Giter Site home page Giter Site logo

pfnet-research / tgan2 Goto Github PK

View Code? Open in Web Editor NEW
76.0 17.0 11.0 3.56 MB

The official implementation of "Train Sparsely, Generate Densely: Memory-efficient Unsupervised Training of High-resolution Temporal GAN"

Home Page: https://arxiv.org/abs/1811.09245

License: MIT License

Dockerfile 1.08% Jupyter Notebook 38.96% Python 59.80% Shell 0.17%
generative-adversarial-network video-generation machine-learning deep-learning

tgan2's Introduction

Temporal Generative Adversarial Nets v2

Generated samples by TGANv2

  • Unconditional video generation results by TGANv2 (trained on the FaceForensics dataset)

This repository contains the implementation of TGANv2 (see the details in "Train Sparsely, Generate Densely: Memory-efficient Unsupervised Training of High-resolution Temporal GAN") and scripts to reproduce experiments in the paper.

TGANv2

Requirements

  • docker
  • nvidia-docker
  • unrar

Tested environment

Ubuntu 18.04 w/

  • 4 x V100 (32GB) GPUs for UCF101 experiments
  • 8 x V100/P100 (16GB) GPUs for FaceForensics experiments

Setup the environment with Docker

cd docker
docker build -t tgan2 .

Prepare datasets

UCF101

Please run the download.sh script as followings.

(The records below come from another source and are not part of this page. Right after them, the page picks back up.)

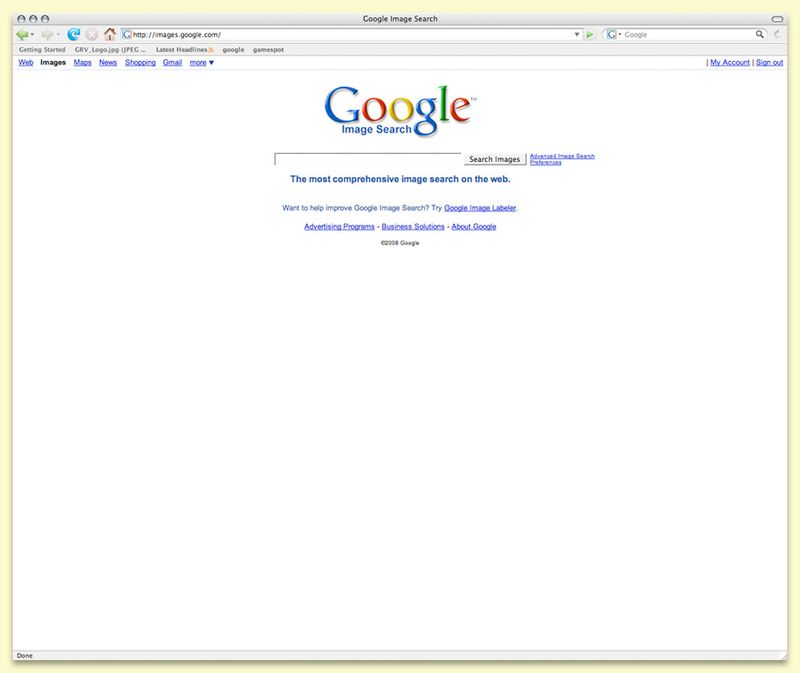Open the back history dropdown arrow
The image size is (800, 673).
[33, 35]
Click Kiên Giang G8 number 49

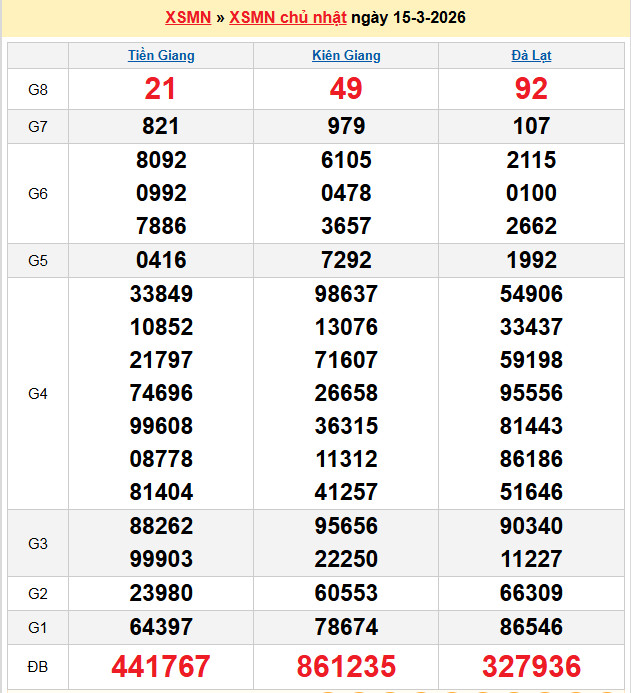346,90
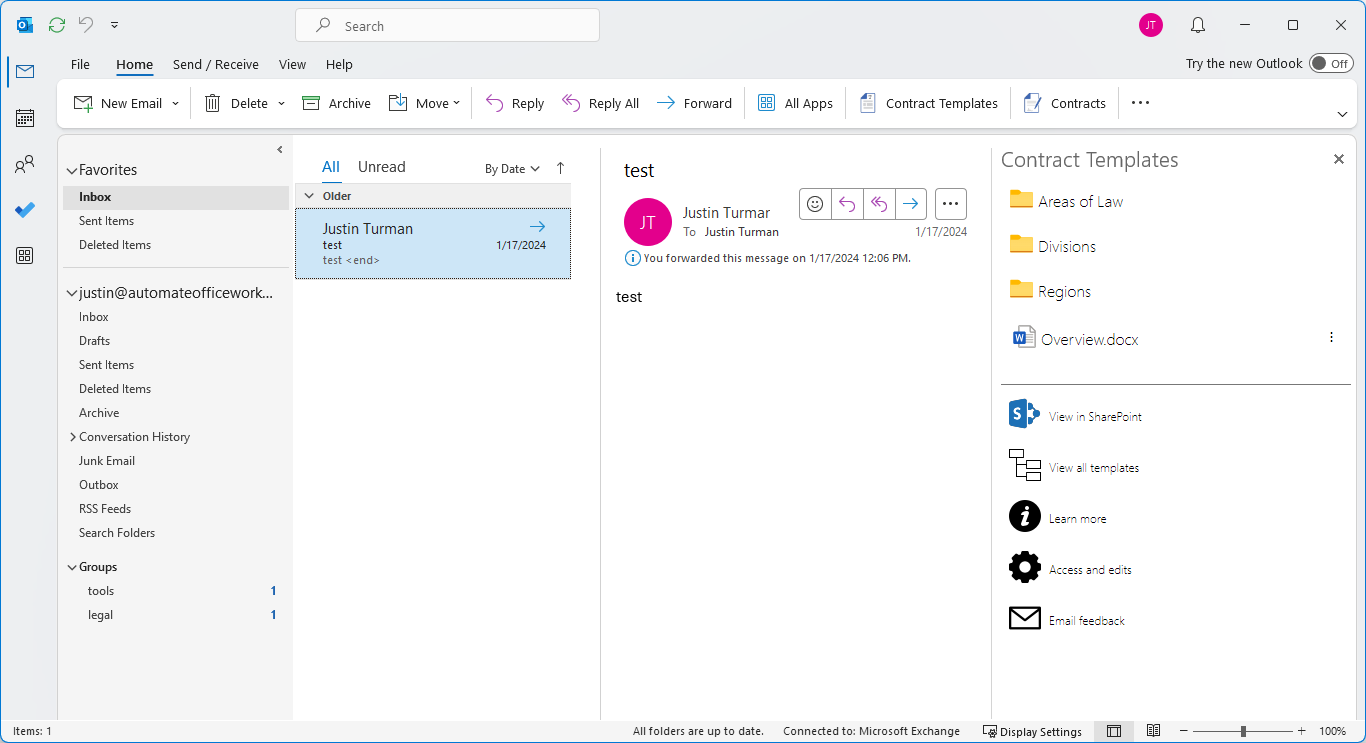Open notifications bell icon
The image size is (1366, 743).
tap(1197, 26)
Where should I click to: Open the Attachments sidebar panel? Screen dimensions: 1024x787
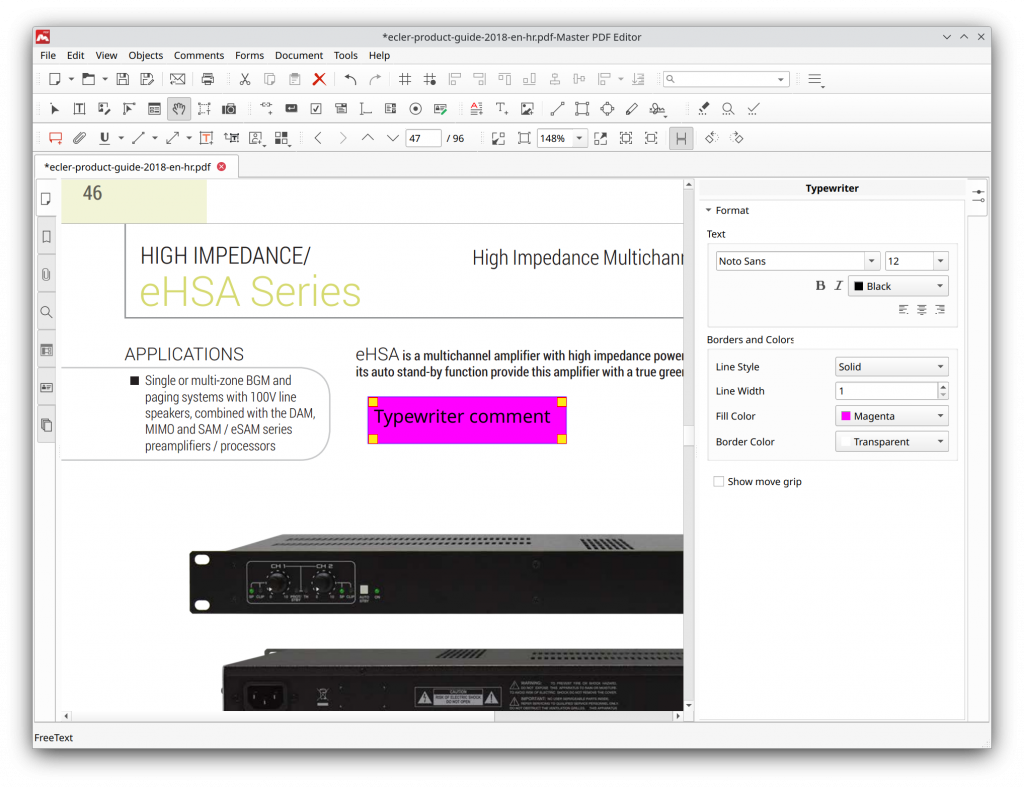[46, 274]

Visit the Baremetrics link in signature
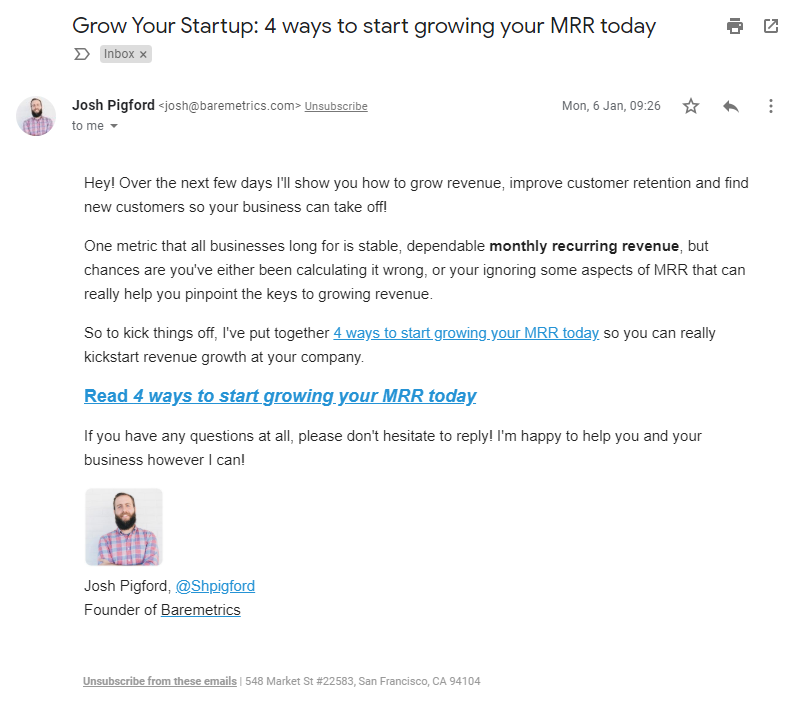click(200, 610)
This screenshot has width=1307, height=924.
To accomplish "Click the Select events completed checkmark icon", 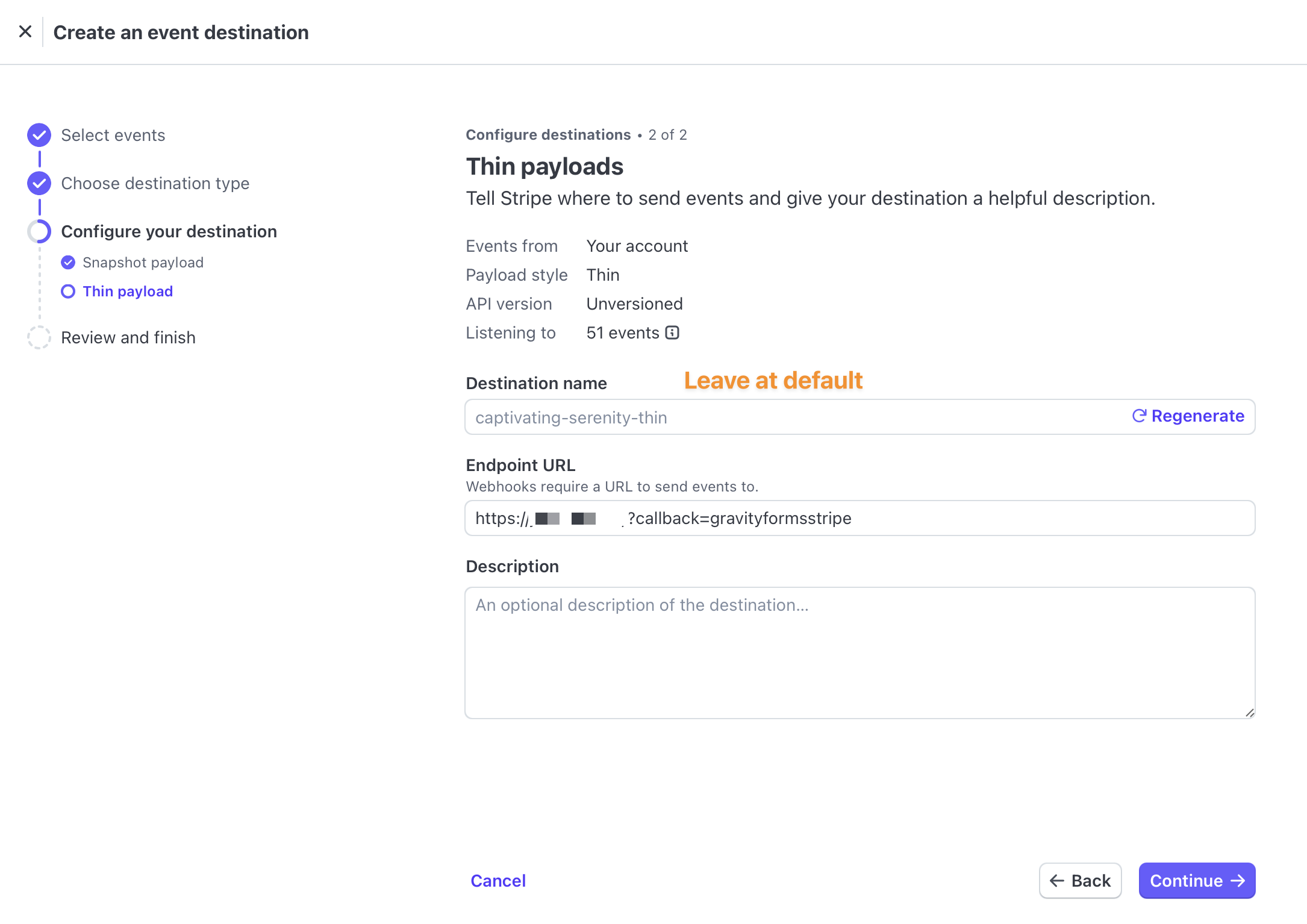I will 39,135.
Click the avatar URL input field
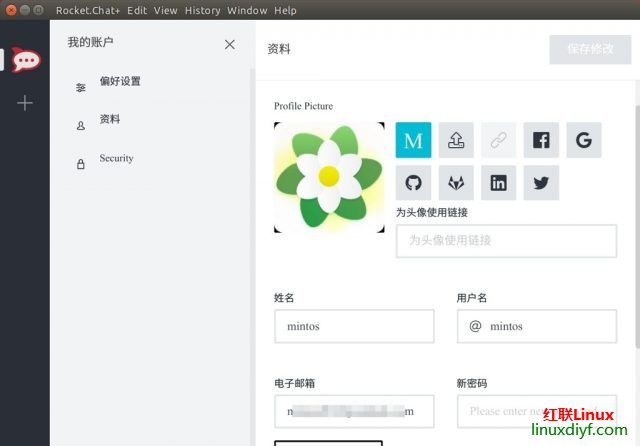Image resolution: width=640 pixels, height=446 pixels. click(506, 241)

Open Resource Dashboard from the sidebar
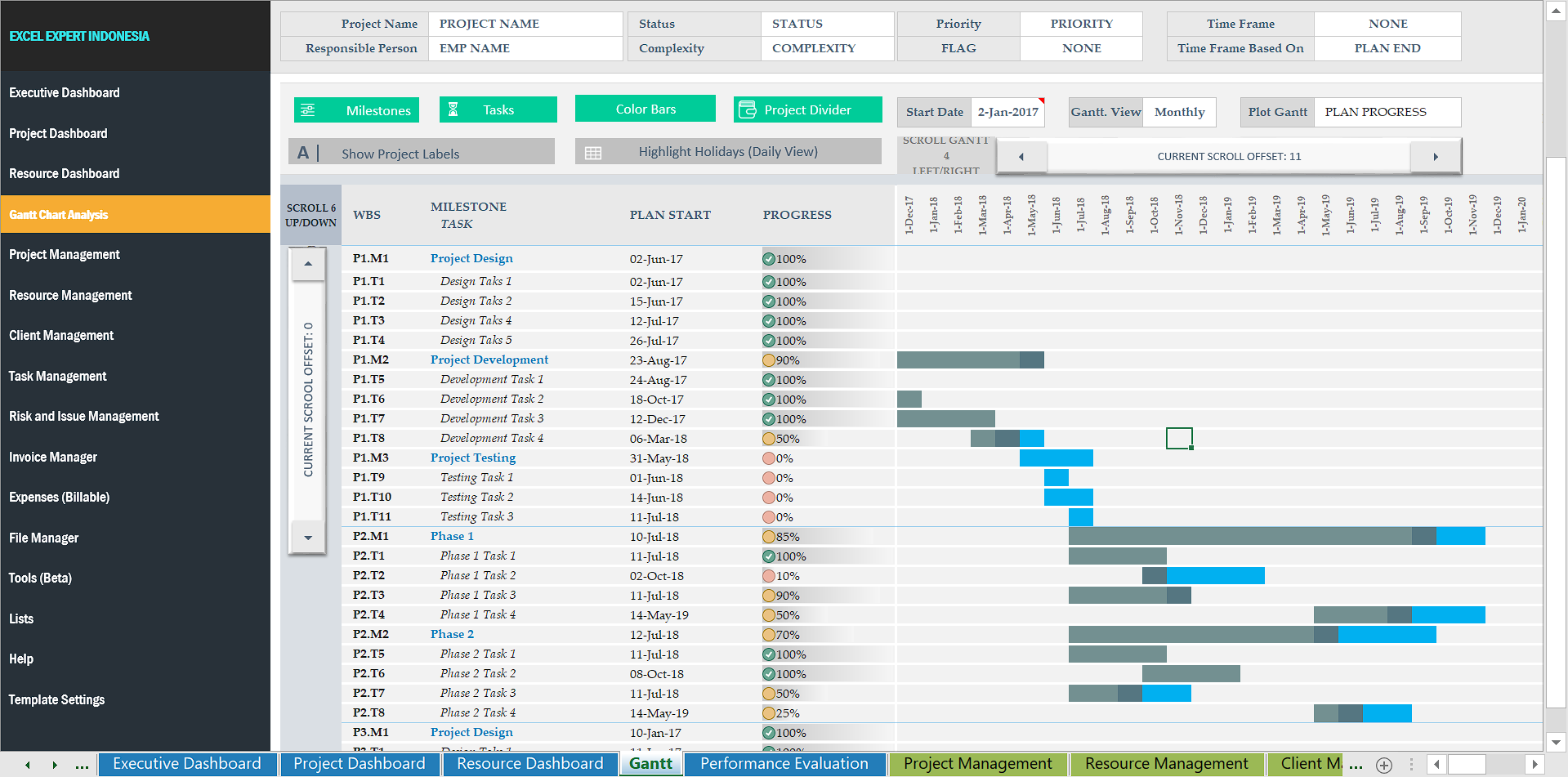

bash scripts/download_ucf101.sh

It retrieves the UCF101 dataset from the official server and extract all the videos contained in it under datasets/ucf101 directory which is automatically created by the script.

datasets
└── ucf101
    ├── ucfTrainTestlist
    │   ├── classInd.txt
    │   ├── testlist01.txt
    │   ├── testlist02.txt
    │   ├── testlist03.txt
    │   ├── trainlist01.txt
    │   ├── trainlist02.txt
    │   └── trainlist03.txt
    ├── v_ApplyEyeMakeup_g01_c01.avi
    ├── v_ApplyEyeMakeup_g01_c02.avi
    ├── v_ApplyEyeMakeup_g01_c03.avi
    ⋮
    ├── v_YoYo_g25_c03.avi
    ├── v_YoYo_g25_c04.avi
    └── v_YoYo_g25_c05.avi

Then, please run the make_ucf101.py script to apply preprocessings:

docker run --rm -v $PWD:/tgan2 -t tgan2 \
bash -c "cd /tgan2 && python3 scripts/make_ucf101.py --img-rows 192 --img-cols 256"

FaceForensics

To download the FaceForensics (v1) dataset, please fill out this form: FaceForensics, FaceForensics++, and DeepFakes Detection Dataset. Once the request is accepted, you should be able to get the download script named faceforensics_download_v1.py by following the instruction given in an e-mail from the distributor, so please place it under the scripts dir.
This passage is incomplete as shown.